(Recorded data)
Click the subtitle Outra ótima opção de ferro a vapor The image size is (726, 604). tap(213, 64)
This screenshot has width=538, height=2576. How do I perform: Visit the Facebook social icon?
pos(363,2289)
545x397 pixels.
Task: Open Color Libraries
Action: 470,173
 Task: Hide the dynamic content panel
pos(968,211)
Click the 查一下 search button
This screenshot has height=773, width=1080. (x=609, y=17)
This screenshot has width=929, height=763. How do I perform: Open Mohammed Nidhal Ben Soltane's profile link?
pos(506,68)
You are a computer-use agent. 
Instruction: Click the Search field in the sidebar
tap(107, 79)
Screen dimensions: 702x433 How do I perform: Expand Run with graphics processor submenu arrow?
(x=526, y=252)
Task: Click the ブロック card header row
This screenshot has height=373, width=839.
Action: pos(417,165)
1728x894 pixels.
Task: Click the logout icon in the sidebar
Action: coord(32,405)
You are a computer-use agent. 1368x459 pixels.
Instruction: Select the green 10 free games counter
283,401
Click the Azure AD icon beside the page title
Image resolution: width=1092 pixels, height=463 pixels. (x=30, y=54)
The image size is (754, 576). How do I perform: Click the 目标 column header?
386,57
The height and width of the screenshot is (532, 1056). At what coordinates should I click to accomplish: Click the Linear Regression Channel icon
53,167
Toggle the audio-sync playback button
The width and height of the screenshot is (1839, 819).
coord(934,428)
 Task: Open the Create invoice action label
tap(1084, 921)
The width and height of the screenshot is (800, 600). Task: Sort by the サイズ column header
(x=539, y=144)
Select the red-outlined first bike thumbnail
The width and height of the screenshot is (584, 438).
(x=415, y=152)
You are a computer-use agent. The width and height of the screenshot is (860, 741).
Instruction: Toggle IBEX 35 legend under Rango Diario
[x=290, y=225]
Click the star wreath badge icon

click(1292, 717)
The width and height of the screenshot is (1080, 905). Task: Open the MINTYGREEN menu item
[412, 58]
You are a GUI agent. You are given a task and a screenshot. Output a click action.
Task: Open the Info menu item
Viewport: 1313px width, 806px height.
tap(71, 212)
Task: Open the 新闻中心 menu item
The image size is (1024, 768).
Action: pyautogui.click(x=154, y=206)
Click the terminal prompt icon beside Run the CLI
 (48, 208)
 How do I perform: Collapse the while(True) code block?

GOAL OF THE EXERCISE:
Exactly reproduce the lines from the one containing "This screenshot has height=373, width=839." through the end of the records, and only those lines.

OUTPUT FOR THIS EXERCISE:
This screenshot has height=373, width=839.
Action: pos(417,165)
1728x894 pixels.
Task: Click the logout icon in the sidebar
Action: coord(32,405)
You are a computer-use agent. 1368x459 pixels.
Instruction: Select the green 10 free games counter
283,401
Click the Azure AD icon beside the page title
Image resolution: width=1092 pixels, height=463 pixels. (x=30, y=54)
The image size is (754, 576). How do I perform: Click the 目标 column header?
386,57
The height and width of the screenshot is (532, 1056). At what coordinates should I click to accomplish: Click the Linear Regression Channel icon
53,167
Toggle the audio-sync playback button
The width and height of the screenshot is (1839, 819).
coord(934,428)
 Task: Open the Create invoice action label
tap(1084, 921)
The width and height of the screenshot is (800, 600). Task: Sort by the サイズ column header
(x=539, y=144)
Select the red-outlined first bike thumbnail
The width and height of the screenshot is (584, 438).
(x=415, y=152)
You are a computer-use agent. The width and height of the screenshot is (860, 741).
Instruction: Toggle IBEX 35 legend under Rango Diario
[x=290, y=225]
Click the star wreath badge icon

click(1292, 717)
The width and height of the screenshot is (1080, 905). Task: Open the MINTYGREEN menu item
[412, 58]
You are a GUI agent. You are given a task and a screenshot. Output a click action.
Task: Open the Info menu item
Viewport: 1313px width, 806px height.
tap(71, 212)
Task: Open the 新闻中心 menu item
The image size is (1024, 768).
Action: pyautogui.click(x=154, y=206)
Click the terminal prompt icon beside Run the CLI
 (48, 208)
 How do I perform: Collapse the while(True) code block?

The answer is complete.